Скруп отодвинул гренок и заговорил серьезно:

— Я скажу вам, что я думаю, а потом поделюсь своими планами. Вы платите за угощение, поэтому имеете полное право все знать. Я думаю, если два молодых человека вышли в летний день на яхте в море, они не надевали непромокаемые плащи. Я думаю, если один из них только-только в отчаянной схватке спас себе жизнь, то находился в состоянии сильнейшего стресса, и рука, которой он писал это письмо, так дрожала, что едва ли суд счел бы его убедительным вещественным доказательством. Я думаю, если маленькая яхта провела в штормовом море восемь часов, то фланелевые костюмы этих молодых людей промокли насквозь. Наконец, я думаю, что этот внезапно налетевший шторм смыл даже саму возможность подозревать вас в убийстве. А мистер Роберт Хейфорт, найдя в кармане сложенный листок мокрой бумаги, на котором не смог разобрать ни слова, выбросил его, смеясь над нелепой осторожностью, заставившей запастись этой охранной грамотой. Как выглядит этот листок через тридцать лет, я даже представить себе не могу. Короче, сэр Вер-нон, вы можете не сомневаться: если шантажист — Хейфорт, в суде ему будет нечем козырять, кроме своего слова, И едва ли суд поверит ему, сочтя вас лжецом.

Сэр Вернон позволил себе оживиться.

— Но это же прекрасно, мистер Скруп.

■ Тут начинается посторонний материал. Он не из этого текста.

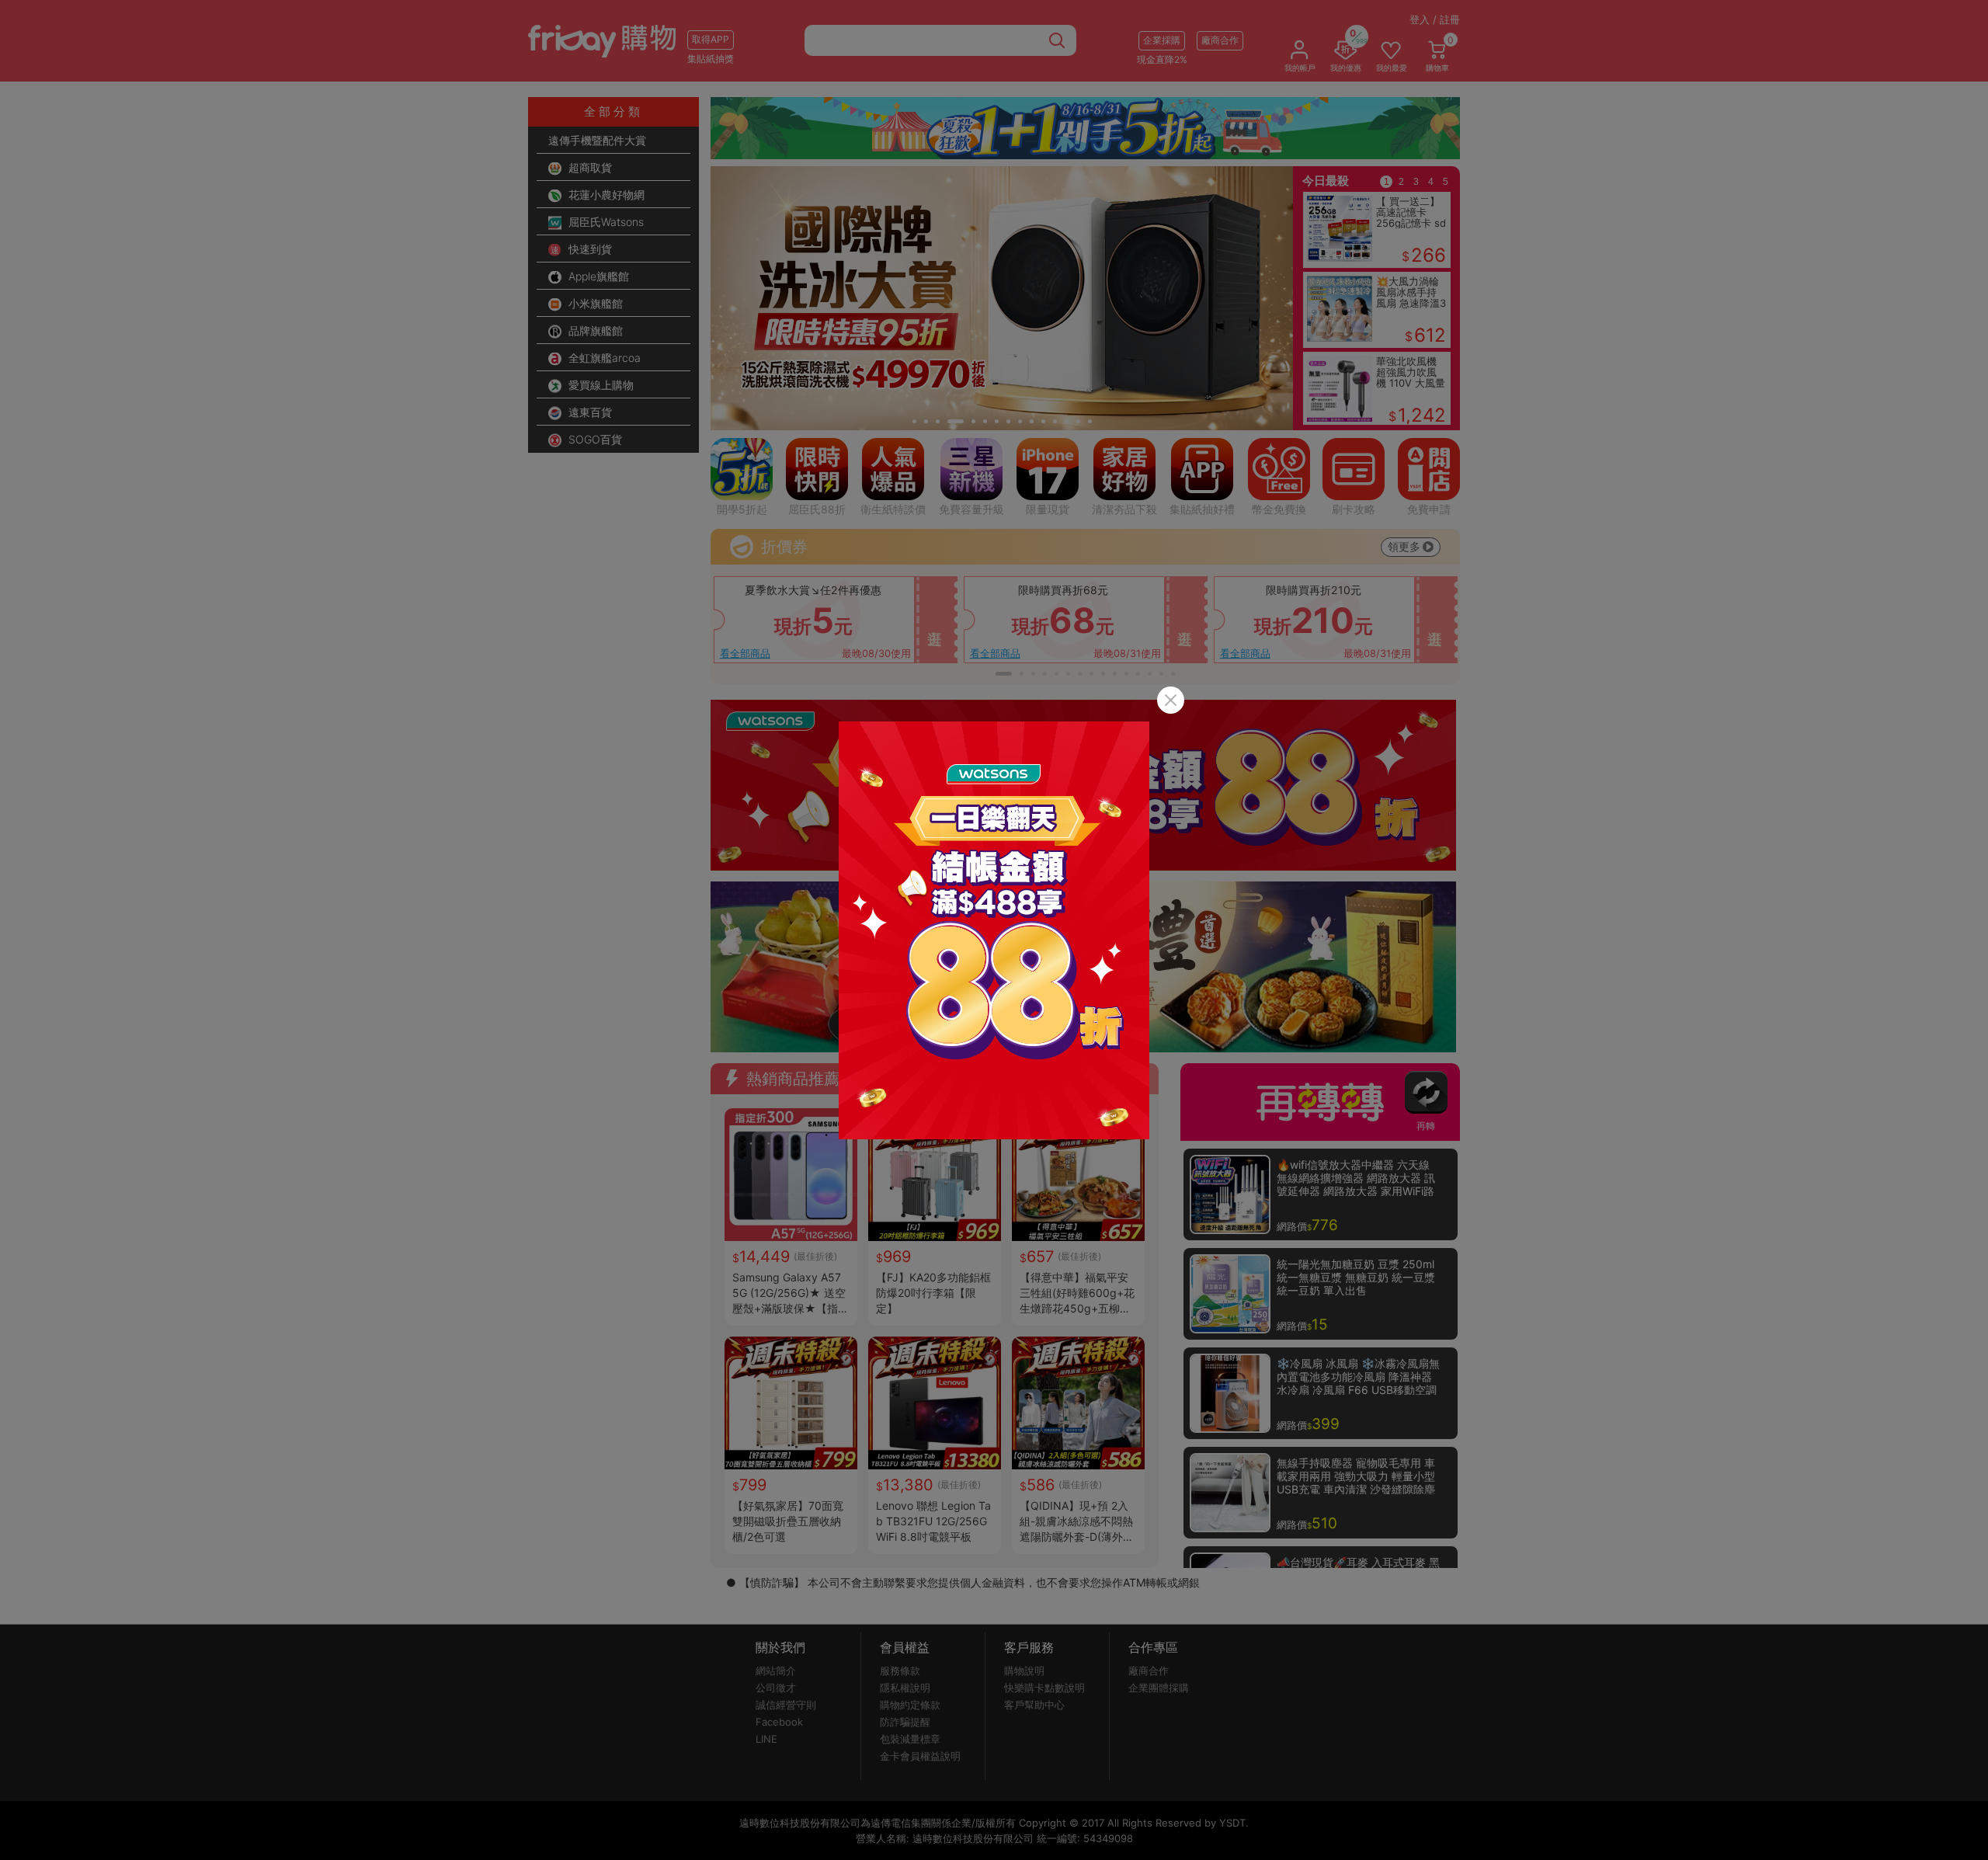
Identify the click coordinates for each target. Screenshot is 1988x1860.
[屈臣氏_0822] (994, 930)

У меня просто гора с плеч свалилась.

— Да, но даже при этом он по-прежнему крайне опасен. Поэтому, раз уж шантажистов лучше выводить из игры, я и предлагаю это сделать, при вашей финансовой поддержке.

— Теперь, когда мы знаем, кто он…

— Мы не знаем. Нам лишь известно, кем он был, — лицо и имя тридцатилетней давности. Этого мало. Однако письмо показывает, что он предпочитает знакомые места. Возможно, он где-то там живет, и почти наверняка у него есть автомобиль. Вы изучали историю?

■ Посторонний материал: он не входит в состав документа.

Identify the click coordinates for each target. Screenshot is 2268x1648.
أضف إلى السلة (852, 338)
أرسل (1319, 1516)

— В Оксфорде на выпускном экзамене по истории я получил «отлично». — В голосе сэра Вернона чувствовалось удивление: он полагал, что об этом всем известно.

— Я говорю не о древней истории. О реальной. Криминальной истории. Нет такого преступления, которое не совершалось бы кем-либо прежде, а следовательно, нет метода раскрытия преступления, который еще не использовался бы для поимки преступника. Если вы знаете историю, вы знаете все. Дело Линдберга[12] вам знакомо?

В ответ сэр Вернон только пожал плечами.

— По завершении расследования они знали все, за исключением сущего пустяка: кто это сделал? Однако он получил выкуп, разумеется, номера всех банкнот переписали, и оставалось только ждать, когда же он воспользуется деньгами. Это была единственная надежда его найти. Но как? К тому времени, когда торговец поймет, какая у него банкнота, он уже забудет лицо человека, от которого ее получил, да и человек-этот давно уже исчезнет. Так каков выход? Владельцам всех бензоколонок, принимавших плату за бензин, наказали на оборотной стороне всех десяток записывать карандашом номер заправляемого автомобиля. И у них появилась возможность вечерком, не спеша, сверять пометки на купюрах с имеющимся списком. Просто, но эффективно. И через несколько недель преступника взяли.

— Как оригинально. Так вы переписали номера всех банкнот?

— Естественно. И во второй половине дня я пройдусь по Уэллборо и обо всем договорюсь с местными торговцами. Поскольку я — лицо неофициальное, это будет стоить денег. Но к тому времени, когда подойдет срок второго платежа Хейфорту, я буду знать, как он теперь себя называет и где живет. Я скажу вам кое-что еще. Он говорит, что назначит вам вторую встречу двадцать пятого марта в совершенно другой части страны. Этого не будет. Если сегодня его план успешно сработает, а я за этим прослежу, во второй раз он в точности его повторит. Вы все равно ничего не будете знать до последнего момента, а ему не придется искать нового укромного места. Он умен… но и я не промах.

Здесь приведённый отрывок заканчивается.